Um das principais frases do mercado cripto é a famosa “Not your keys, not your Bitcoins”, que busca esclarecer que se você não tem a posse de sua chave privada, você não é realmente dono de seus Bitcoins.

E é justamente para os detentores de BTC que não possuem suas chaves privadas, a Terceira Turma do Superior Tribunal de Justiça (STJ) decidiu que é possível expedir ofícios a corretoras de criptoativos (exchanges) para localizar e penhorar valores em nome de devedores.

O entendimento, firmado no julgamento do REsp 2.127.038/SP, sinaliza um novo caminho para a efetividade da execução civil diante da crescente criptoeconomia.

Segundo o advogado Dr. Tiago Juvêncio, especialista em Direito Tributário, a decisão marca um avanço importante no mercado.

“A execução civil precisa acompanhar o século XXI. Se há valor e disponibilidade econômica, há potencial de penhora — desde que as medidas sejam proporcionais, dirigidas e fundamentadas”, pontua.

Base legal para penhora de criptomoedas

A decisão se apoia no artigo 835 do Código de Processo Civil (CPC), que estabelece a ordem de bens penhoráveis, e dialoga diretamente com a Instrução Normativa RFB 1.888/2019, que já obriga operações com criptoativos a serem reportadas à Receita Federal.

Além disso, tramita no Congresso o PL 1.600/2022, que busca incluir os criptoativos de forma expressa no rol do art. 835 do CPC, além de disciplinar medidas como transferência para carteiras judiciais e vedações de acesso a chaves privadas.

Na análise de Juvêncio, a decisão do STJ oferece parâmetros claros para a advocacia:

• Delimitar escopo: restringir os ofícios a exchanges que operam no Brasil, com base em dados já constantes nos autos;

• Segredo de justiça: proteger as informações financeiras compartilhadas;

• Atuação por fases: primeiro confirmar titularidade, depois bloquear e, em seguida, converter em moeda fiduciária ou transferir a custodiante judicial.

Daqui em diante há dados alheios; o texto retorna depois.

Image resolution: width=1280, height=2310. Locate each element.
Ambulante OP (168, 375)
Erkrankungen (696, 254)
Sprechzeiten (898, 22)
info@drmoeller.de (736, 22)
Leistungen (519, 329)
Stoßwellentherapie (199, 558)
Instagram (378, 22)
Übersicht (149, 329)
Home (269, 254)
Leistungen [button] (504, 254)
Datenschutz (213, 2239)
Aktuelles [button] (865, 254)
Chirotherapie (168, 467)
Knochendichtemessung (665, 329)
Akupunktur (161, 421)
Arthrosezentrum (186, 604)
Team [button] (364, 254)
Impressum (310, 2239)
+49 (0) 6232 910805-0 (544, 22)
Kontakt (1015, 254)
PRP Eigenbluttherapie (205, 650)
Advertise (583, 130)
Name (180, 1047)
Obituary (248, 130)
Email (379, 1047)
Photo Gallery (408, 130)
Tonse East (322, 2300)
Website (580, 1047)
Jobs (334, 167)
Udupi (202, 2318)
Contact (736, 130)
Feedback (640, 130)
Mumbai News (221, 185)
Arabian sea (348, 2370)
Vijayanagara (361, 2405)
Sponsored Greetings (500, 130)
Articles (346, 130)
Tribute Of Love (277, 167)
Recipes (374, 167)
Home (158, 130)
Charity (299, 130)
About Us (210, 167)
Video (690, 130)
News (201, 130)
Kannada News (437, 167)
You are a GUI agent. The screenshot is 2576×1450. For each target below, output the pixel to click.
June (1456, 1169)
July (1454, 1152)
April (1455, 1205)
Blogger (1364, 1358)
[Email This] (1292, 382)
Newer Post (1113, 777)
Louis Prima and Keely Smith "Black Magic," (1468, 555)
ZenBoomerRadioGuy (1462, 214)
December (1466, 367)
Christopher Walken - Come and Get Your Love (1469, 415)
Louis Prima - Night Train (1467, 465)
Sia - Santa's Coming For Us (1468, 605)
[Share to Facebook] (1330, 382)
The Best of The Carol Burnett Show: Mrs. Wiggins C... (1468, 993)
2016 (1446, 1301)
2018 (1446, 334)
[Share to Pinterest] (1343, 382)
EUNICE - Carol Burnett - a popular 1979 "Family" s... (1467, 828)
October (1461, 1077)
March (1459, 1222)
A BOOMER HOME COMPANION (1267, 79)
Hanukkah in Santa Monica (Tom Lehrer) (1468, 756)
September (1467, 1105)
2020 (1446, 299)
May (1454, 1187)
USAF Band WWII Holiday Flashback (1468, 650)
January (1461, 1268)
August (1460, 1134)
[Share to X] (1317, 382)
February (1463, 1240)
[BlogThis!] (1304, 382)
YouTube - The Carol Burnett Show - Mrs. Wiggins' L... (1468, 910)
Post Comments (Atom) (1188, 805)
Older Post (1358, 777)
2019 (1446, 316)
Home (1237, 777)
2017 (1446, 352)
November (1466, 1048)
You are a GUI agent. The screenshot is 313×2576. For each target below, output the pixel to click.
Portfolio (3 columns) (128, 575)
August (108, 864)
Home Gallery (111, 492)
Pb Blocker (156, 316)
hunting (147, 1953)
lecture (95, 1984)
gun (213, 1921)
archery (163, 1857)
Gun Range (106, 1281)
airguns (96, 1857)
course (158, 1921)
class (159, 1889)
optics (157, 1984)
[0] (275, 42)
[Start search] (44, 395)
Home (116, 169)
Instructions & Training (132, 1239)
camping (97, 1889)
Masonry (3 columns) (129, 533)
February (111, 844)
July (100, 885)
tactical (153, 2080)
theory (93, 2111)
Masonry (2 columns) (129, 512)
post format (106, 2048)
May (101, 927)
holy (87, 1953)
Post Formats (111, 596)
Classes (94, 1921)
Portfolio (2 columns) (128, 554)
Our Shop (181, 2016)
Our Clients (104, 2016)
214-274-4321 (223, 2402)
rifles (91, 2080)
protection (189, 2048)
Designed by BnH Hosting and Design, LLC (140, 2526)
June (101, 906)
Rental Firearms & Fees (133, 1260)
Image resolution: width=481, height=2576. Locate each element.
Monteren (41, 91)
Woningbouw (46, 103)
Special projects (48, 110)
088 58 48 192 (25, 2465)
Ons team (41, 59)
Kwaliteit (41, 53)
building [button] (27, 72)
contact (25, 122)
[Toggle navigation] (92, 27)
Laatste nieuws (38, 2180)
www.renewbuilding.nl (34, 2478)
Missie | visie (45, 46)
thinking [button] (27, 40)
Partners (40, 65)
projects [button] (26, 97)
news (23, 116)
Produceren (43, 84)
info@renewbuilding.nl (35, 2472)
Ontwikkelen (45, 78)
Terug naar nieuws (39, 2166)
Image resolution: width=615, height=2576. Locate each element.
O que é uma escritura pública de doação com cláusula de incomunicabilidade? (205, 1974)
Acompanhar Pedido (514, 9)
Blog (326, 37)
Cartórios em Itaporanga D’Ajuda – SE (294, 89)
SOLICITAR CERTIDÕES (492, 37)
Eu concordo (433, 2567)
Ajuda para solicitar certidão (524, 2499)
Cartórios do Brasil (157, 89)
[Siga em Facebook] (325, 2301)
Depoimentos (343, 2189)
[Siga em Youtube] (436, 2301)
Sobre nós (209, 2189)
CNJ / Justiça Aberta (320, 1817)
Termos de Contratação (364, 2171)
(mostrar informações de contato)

De acordo com ele, um dos pontos sensíveis continua sendo a auto-custódia, em que o devedor mantém os criptoativos em carteiras fora das exchanges. Nesses casos, ordens judiciais podem impor exibição ou transferência, sempre com fundamentação concreta.

Outro aspecto em evolução é a responsabilidade das plataformas. Em 2025, a Quarta Turma do STJ reconheceu a falha de uma exchange que resultou no desaparecimento de ativos, reforçando o dever de segurança técnica das corretoras.

Para Juvêncio, a decisão não representa “bancarizar” as criptomoedas, mas sim ajustar a execução civil ao novo cenário econômico:

“Com a IN 1.888/2019 como base informacional e a tramitação do PL 1.600/2022, o operador do direito ganha um roteiro seguro: esgotar os sistemas tradicionais, direcionar pedidos a exchanges nacionais, proteger os sigilos e estruturar a constrição por fases”.